Subunit rearrangement of the cyclin-dependent kinases is associated with cellular transformation.

In normal human diploid fibroblasts, cyclins of the A, B, and D classes each associate with cyclin-dependent kinases (CDKs), proliferating cell nuclear antigen (PCNA), and p21, thereby forming multiple independent quaternary complexes. Upon transformation of diploid fibroblasts with the DNA tumor virus SV40, or its transforming tumor antigen (T), the cyclin D/p21/CDK/PCNA complexes are disrupted. In transformed cells, CDK4 totally dissociates from cyclin D, PCNA, and p21 and, instead, associates exclusively with a polypeptide of 16 kD (p16). Quaternary complexes containing cyclins A or B1 and p21/CDK/PCNA also undergo subunit rearrangement in transformed cells. Both PCNA and p21 are no longer associated with CDC2-cyclin B1 binary complexes.
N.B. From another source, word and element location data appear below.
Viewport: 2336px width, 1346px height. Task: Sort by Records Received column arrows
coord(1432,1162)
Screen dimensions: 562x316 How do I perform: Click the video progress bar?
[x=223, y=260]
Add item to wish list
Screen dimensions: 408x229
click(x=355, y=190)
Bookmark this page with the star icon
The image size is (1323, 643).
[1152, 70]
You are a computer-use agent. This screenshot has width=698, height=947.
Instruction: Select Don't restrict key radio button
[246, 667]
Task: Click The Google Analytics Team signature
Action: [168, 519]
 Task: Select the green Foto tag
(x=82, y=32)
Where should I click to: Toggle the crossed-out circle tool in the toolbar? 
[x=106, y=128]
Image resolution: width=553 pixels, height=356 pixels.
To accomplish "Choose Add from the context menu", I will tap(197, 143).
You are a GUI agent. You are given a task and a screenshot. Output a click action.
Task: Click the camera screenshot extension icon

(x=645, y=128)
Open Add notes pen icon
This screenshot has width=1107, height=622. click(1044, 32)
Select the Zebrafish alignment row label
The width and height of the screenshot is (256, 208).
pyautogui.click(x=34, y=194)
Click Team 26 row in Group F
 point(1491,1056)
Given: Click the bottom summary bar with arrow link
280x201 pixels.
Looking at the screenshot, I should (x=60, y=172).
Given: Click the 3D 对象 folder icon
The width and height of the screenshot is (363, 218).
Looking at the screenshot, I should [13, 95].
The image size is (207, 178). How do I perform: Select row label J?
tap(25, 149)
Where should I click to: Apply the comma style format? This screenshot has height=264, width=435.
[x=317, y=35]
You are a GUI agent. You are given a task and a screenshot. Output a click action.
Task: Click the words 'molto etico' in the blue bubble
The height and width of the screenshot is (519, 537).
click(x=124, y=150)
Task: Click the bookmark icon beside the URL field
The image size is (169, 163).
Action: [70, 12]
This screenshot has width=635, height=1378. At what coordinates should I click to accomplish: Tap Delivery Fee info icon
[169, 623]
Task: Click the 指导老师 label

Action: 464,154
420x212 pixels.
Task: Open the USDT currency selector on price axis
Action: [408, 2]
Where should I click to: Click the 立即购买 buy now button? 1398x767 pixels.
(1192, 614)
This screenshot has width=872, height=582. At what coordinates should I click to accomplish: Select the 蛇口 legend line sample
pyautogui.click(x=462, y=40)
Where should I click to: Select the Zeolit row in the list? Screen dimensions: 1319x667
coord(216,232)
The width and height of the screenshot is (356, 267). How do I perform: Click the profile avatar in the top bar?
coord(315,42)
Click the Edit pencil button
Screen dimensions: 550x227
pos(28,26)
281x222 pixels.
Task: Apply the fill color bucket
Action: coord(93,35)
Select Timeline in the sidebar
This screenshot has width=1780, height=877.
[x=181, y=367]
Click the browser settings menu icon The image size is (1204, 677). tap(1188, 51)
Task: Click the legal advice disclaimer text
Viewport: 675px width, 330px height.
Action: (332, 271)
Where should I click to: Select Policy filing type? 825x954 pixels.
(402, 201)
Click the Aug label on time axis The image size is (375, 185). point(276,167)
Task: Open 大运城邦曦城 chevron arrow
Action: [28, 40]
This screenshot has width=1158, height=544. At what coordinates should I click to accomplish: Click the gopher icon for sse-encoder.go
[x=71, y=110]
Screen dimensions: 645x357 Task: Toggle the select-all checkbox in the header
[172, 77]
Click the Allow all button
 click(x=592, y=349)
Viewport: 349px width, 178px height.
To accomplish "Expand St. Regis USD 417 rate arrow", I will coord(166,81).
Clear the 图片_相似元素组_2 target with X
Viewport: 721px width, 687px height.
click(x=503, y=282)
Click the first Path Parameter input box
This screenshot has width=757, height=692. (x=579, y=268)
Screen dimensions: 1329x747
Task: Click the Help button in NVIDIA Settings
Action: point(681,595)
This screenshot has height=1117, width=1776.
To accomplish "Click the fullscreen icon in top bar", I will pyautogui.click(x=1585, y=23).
Cyclin A complexes no longer contain p21, and a new 19-kD polypeptide (p19) is found in association with cyclin A. The pattern of subunit rearrangement of cyclin-CDK complexes in SV40-transformed cells is also shared in those containing adeno- or papilloma viral oncoproteins. Rearrangement also occurs in p53-deficient cells derived from Li-Fraumeni patients that carry no known DNA tumor virus. These findings suggest a mechanism by which oncogenic proteins alter the cell cycle of transformed cells.